Many physicians agree with the vast majority of American consumers who say that fixing US health care is a top federal-government priority. However, health care reform could add to an already high level of physician frustration and exacerbate an already-evident US physician shortage.
On top of growing physician frustration, increasing the number of Americans covered by health insurance will mean greater demand for health care providers.
What Should We Do?
A few of years ago when LocumTenens.com asked physicians what they’d like to change about practicing medicine, many said, in effect, "Give the practice of medicine back to the physician."

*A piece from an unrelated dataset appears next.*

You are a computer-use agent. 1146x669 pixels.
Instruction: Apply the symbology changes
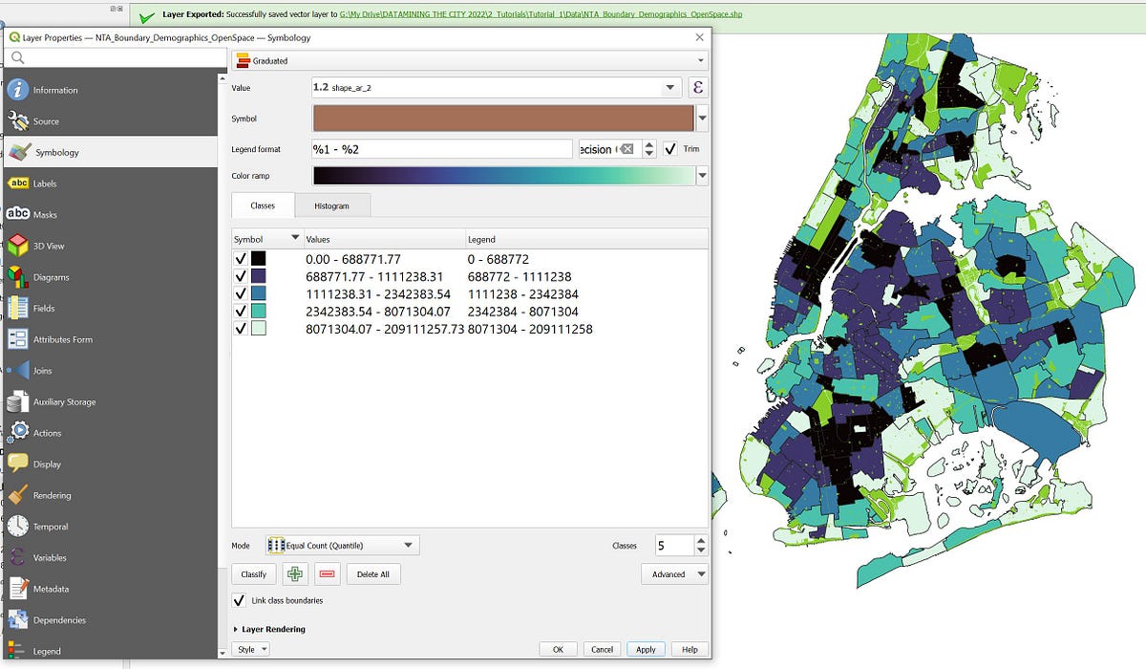pos(646,649)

As noted earlier, physicians want autonomy. Many of them have specific ideas about what health care reform should address. Here’s what they’ve told LocumTenens.com:
- Universal health insurance (at least for catastrophic events)
- Elimination of health insurance companies
- Simplified billing/reimbursement
- Emphasis on preventive care
- Physician tax credits for providing indigent/free care
- Medical education financed through commitments to serve the underserved
- Liability/tort reform
- Greater physician authority in treatment decisions
- Reduced spending/focus on end-of-life "heroics"
- Greater patient/individual responsibility
- Greater/universal buy-in for health information technology
In response to an early-2008 LocumTenens.com survey, one physician observed, "It might affect my income (decrease). This is very important, especially if we are going to encourage young people to go into medicine. The prestige and income are dwindling, and the lifestyle is poor...Young doctors are graduating with huge debt loads."
Having projected a shortage of 85,000 to 96,000 physicians in 2020, the Council of Graduate Medical Education (COGME) suggested the following tactics to minimize the physician shortage:
- Increase scholarships and loan repayment awards from the National Health Service Corps (NHSC)
- Expand NHSC to include non-generalist specialties
- Continue funding federal programs to encourage practice in underserved areas
- Align graduate medical education payments with health care policy goals
To mitigate effects of a growing physician shortage COGME also suggested increasing the supply of nurse practitioners, physician assistants, and other non-physician clinicians.
Accepting locum tenens assignments offers physicians the freedom to practice medicine on their own terms. Moreover, hiring locum tenens physicians allows health care facilities to retain patients and revenue that could be lost to competitors when no provider is in place.
Observers from many sectors agree that something must be done to make health care work better for more Americans. Perhaps the current recession will be the tipping point needed to force major health care reform.
Surveys conducted within the last year indicate that both American consumers and physicians want health care reform that provides coverage for more people. However, pursuing reform at physicians’ expense will simply force more doctors out of medical practice and discourage others from entering the profession.